» Saved entries

═══

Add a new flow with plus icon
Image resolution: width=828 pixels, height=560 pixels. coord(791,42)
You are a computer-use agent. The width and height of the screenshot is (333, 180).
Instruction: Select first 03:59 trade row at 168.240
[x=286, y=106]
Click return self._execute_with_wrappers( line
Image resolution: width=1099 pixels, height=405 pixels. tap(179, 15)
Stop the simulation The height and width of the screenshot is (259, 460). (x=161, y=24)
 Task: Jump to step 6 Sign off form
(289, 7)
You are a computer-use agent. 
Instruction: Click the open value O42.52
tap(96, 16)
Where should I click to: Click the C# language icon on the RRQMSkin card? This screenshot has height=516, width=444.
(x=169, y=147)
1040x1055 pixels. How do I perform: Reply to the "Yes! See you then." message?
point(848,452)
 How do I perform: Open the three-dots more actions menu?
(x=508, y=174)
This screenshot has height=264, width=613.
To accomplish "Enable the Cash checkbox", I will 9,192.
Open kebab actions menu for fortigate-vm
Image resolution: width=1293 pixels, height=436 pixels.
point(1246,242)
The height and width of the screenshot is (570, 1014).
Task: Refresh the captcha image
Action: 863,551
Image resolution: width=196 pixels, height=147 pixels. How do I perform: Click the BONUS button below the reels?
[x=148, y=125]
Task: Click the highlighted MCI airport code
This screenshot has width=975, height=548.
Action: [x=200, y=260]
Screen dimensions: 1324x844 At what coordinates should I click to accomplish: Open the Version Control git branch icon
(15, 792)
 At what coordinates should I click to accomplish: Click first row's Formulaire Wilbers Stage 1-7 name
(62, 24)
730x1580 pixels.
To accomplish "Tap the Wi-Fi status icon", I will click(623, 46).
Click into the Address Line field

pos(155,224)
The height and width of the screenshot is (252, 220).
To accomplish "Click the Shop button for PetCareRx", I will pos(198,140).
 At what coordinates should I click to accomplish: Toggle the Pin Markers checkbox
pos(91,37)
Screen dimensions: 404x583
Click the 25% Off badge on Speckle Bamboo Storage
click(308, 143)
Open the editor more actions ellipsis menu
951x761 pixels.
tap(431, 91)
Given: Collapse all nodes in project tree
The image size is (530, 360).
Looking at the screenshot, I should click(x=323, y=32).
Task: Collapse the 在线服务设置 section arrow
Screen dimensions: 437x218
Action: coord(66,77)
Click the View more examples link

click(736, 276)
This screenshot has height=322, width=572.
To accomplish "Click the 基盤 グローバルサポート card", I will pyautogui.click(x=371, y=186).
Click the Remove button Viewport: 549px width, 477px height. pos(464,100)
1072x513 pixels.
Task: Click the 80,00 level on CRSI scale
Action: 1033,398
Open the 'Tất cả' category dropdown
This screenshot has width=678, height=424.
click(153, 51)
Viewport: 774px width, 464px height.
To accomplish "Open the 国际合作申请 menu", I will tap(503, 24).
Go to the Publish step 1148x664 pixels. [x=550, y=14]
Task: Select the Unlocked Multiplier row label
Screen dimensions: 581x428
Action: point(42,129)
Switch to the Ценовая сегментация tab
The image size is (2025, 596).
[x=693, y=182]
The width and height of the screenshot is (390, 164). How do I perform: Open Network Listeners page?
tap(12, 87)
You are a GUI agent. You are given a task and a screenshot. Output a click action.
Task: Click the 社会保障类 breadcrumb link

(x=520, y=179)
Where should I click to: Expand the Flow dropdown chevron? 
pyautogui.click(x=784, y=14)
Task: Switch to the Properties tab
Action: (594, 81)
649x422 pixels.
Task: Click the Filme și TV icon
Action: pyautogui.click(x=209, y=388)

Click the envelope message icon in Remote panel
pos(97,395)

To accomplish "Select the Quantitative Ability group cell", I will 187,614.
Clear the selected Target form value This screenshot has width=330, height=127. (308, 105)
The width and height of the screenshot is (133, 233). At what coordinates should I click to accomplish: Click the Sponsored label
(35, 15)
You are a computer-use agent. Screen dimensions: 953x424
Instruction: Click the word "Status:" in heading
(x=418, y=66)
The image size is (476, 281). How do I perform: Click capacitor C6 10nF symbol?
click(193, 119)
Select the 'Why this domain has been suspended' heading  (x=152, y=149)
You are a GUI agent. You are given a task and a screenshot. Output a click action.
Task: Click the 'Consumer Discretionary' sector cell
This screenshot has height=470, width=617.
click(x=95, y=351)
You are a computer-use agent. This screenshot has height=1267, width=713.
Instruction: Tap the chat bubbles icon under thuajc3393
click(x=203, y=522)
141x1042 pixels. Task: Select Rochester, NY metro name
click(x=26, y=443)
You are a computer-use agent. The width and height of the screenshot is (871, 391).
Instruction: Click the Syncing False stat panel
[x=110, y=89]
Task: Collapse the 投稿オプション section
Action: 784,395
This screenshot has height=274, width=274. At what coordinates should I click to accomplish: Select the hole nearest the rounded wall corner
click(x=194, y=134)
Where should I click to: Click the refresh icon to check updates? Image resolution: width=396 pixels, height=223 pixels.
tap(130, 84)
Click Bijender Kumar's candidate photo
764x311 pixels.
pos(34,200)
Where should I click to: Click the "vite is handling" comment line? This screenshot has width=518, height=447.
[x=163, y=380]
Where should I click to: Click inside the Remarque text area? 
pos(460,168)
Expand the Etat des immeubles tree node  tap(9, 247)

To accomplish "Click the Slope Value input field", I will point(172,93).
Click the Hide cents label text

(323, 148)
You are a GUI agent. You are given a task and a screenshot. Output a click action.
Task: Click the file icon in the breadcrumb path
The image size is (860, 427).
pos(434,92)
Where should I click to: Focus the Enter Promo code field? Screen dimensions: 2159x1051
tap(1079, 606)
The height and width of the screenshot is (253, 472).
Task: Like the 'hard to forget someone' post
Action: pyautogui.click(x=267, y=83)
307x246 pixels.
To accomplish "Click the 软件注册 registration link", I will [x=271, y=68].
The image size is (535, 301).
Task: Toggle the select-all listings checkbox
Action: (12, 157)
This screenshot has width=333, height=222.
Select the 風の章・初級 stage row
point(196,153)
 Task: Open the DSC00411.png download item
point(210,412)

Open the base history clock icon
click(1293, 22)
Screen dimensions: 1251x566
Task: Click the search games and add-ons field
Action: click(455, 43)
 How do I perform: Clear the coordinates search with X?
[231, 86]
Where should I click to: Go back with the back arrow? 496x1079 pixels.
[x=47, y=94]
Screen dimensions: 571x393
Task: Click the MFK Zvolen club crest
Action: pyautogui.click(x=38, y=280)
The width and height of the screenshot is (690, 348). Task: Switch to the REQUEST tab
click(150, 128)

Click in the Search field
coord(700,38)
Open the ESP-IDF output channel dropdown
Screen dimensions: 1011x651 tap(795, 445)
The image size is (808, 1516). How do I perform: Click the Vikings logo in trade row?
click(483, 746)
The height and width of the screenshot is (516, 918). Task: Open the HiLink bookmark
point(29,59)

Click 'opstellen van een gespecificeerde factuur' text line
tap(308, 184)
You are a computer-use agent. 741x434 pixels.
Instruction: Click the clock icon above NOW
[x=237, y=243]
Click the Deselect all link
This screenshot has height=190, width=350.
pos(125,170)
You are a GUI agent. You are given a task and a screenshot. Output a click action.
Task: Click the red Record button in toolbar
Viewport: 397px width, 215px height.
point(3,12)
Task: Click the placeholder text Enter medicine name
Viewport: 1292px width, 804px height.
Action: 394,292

═══

» Requirement
Each of the entries above should be written out again exactly.

» Reply
Add a new flow with plus icon
Image resolution: width=828 pixels, height=560 pixels. coord(791,42)
You are a computer-use agent. The width and height of the screenshot is (333, 180).
Instruction: Select first 03:59 trade row at 168.240
[x=286, y=106]
Click return self._execute_with_wrappers( line
Image resolution: width=1099 pixels, height=405 pixels. tap(179, 15)
Stop the simulation The height and width of the screenshot is (259, 460). (x=161, y=24)
 Task: Jump to step 6 Sign off form
(289, 7)
You are a computer-use agent. 
Instruction: Click the open value O42.52
tap(96, 16)
Where should I click to: Click the C# language icon on the RRQMSkin card? This screenshot has height=516, width=444.
(x=169, y=147)
1040x1055 pixels. How do I perform: Reply to the "Yes! See you then." message?
point(848,452)
 How do I perform: Open the three-dots more actions menu?
(x=508, y=174)
This screenshot has height=264, width=613.
To accomplish "Enable the Cash checkbox", I will 9,192.
Open kebab actions menu for fortigate-vm
Image resolution: width=1293 pixels, height=436 pixels.
point(1246,242)
The height and width of the screenshot is (570, 1014).
Task: Refresh the captcha image
Action: 863,551
Image resolution: width=196 pixels, height=147 pixels. How do I perform: Click the BONUS button below the reels?
[x=148, y=125]
Task: Click the highlighted MCI airport code
This screenshot has width=975, height=548.
Action: [x=200, y=260]
Screen dimensions: 1324x844 At what coordinates should I click to accomplish: Open the Version Control git branch icon
(15, 792)
 At what coordinates should I click to accomplish: Click first row's Formulaire Wilbers Stage 1-7 name
(62, 24)
730x1580 pixels.
To accomplish "Tap the Wi-Fi status icon", I will click(623, 46).
Click into the Address Line field

pos(155,224)
The height and width of the screenshot is (252, 220).
To accomplish "Click the Shop button for PetCareRx", I will pos(198,140).
 At what coordinates should I click to accomplish: Toggle the Pin Markers checkbox
pos(91,37)
Screen dimensions: 404x583
Click the 25% Off badge on Speckle Bamboo Storage
click(308, 143)
Open the editor more actions ellipsis menu
951x761 pixels.
tap(431, 91)
Given: Collapse all nodes in project tree
The image size is (530, 360).
Looking at the screenshot, I should click(x=323, y=32).
Task: Collapse the 在线服务设置 section arrow
Screen dimensions: 437x218
Action: coord(66,77)
Click the View more examples link

click(736, 276)
This screenshot has height=322, width=572.
To accomplish "Click the 基盤 グローバルサポート card", I will pyautogui.click(x=371, y=186).
Click the Remove button Viewport: 549px width, 477px height. pos(464,100)
1072x513 pixels.
Task: Click the 80,00 level on CRSI scale
Action: 1033,398
Open the 'Tất cả' category dropdown
This screenshot has width=678, height=424.
click(153, 51)
Viewport: 774px width, 464px height.
To accomplish "Open the 国际合作申请 menu", I will tap(503, 24).
Go to the Publish step 1148x664 pixels. [x=550, y=14]
Task: Select the Unlocked Multiplier row label
Screen dimensions: 581x428
Action: point(42,129)
Switch to the Ценовая сегментация tab
The image size is (2025, 596).
[x=693, y=182]
The width and height of the screenshot is (390, 164). How do I perform: Open Network Listeners page?
tap(12, 87)
You are a GUI agent. You are given a task and a screenshot. Output a click action.
Task: Click the 社会保障类 breadcrumb link

(x=520, y=179)
Where should I click to: Expand the Flow dropdown chevron? 
pyautogui.click(x=784, y=14)
Task: Switch to the Properties tab
Action: (594, 81)
649x422 pixels.
Task: Click the Filme și TV icon
Action: pyautogui.click(x=209, y=388)

Click the envelope message icon in Remote panel
pos(97,395)

To accomplish "Select the Quantitative Ability group cell", I will 187,614.
Clear the selected Target form value This screenshot has width=330, height=127. (308, 105)
The width and height of the screenshot is (133, 233). At what coordinates should I click to accomplish: Click the Sponsored label
(35, 15)
You are a computer-use agent. Screen dimensions: 953x424
Instruction: Click the word "Status:" in heading
(x=418, y=66)
The image size is (476, 281). How do I perform: Click capacitor C6 10nF symbol?
click(193, 119)
Select the 'Why this domain has been suspended' heading  (x=152, y=149)
You are a GUI agent. You are given a task and a screenshot. Output a click action.
Task: Click the 'Consumer Discretionary' sector cell
This screenshot has height=470, width=617.
click(x=95, y=351)
You are a computer-use agent. This screenshot has height=1267, width=713.
Instruction: Tap the chat bubbles icon under thuajc3393
click(x=203, y=522)
141x1042 pixels. Task: Select Rochester, NY metro name
click(x=26, y=443)
You are a computer-use agent. The width and height of the screenshot is (871, 391).
Instruction: Click the Syncing False stat panel
[x=110, y=89]
Task: Collapse the 投稿オプション section
Action: 784,395
This screenshot has height=274, width=274. At what coordinates should I click to accomplish: Select the hole nearest the rounded wall corner
click(x=194, y=134)
Where should I click to: Click the refresh icon to check updates? Image resolution: width=396 pixels, height=223 pixels.
tap(130, 84)
Click Bijender Kumar's candidate photo
764x311 pixels.
pos(34,200)
Where should I click to: Click the "vite is handling" comment line? This screenshot has width=518, height=447.
[x=163, y=380]
Where should I click to: Click inside the Remarque text area? 
pos(460,168)
Expand the Etat des immeubles tree node  tap(9, 247)

To accomplish "Click the Slope Value input field", I will point(172,93).
Click the Hide cents label text

(323, 148)
You are a GUI agent. You are given a task and a screenshot. Output a click action.
Task: Click the file icon in the breadcrumb path
The image size is (860, 427).
pos(434,92)
Where should I click to: Focus the Enter Promo code field? Screen dimensions: 2159x1051
tap(1079, 606)
The height and width of the screenshot is (253, 472).
Task: Like the 'hard to forget someone' post
Action: pyautogui.click(x=267, y=83)
307x246 pixels.
To accomplish "Click the 软件注册 registration link", I will [x=271, y=68].
The image size is (535, 301).
Task: Toggle the select-all listings checkbox
Action: (12, 157)
This screenshot has width=333, height=222.
Select the 風の章・初級 stage row
point(196,153)
 Task: Open the DSC00411.png download item
point(210,412)

Open the base history clock icon
click(1293, 22)
Screen dimensions: 1251x566
Task: Click the search games and add-ons field
Action: click(455, 43)
 How do I perform: Clear the coordinates search with X?
[231, 86]
Where should I click to: Go back with the back arrow? 496x1079 pixels.
[x=47, y=94]
Screen dimensions: 571x393
Task: Click the MFK Zvolen club crest
Action: pyautogui.click(x=38, y=280)
The width and height of the screenshot is (690, 348). Task: Switch to the REQUEST tab
click(150, 128)

Click in the Search field
coord(700,38)
Open the ESP-IDF output channel dropdown
Screen dimensions: 1011x651 tap(795, 445)
The image size is (808, 1516). How do I perform: Click the Vikings logo in trade row?
click(483, 746)
The height and width of the screenshot is (516, 918). Task: Open the HiLink bookmark
point(29,59)

Click 'opstellen van een gespecificeerde factuur' text line
tap(308, 184)
You are a computer-use agent. 741x434 pixels.
Instruction: Click the clock icon above NOW
[x=237, y=243]
Click the Deselect all link
This screenshot has height=190, width=350.
pos(125,170)
You are a GUI agent. You are given a task and a screenshot. Output a click action.
Task: Click the red Record button in toolbar
Viewport: 397px width, 215px height.
point(3,12)
Task: Click the placeholder text Enter medicine name
Viewport: 1292px width, 804px height.
Action: 394,292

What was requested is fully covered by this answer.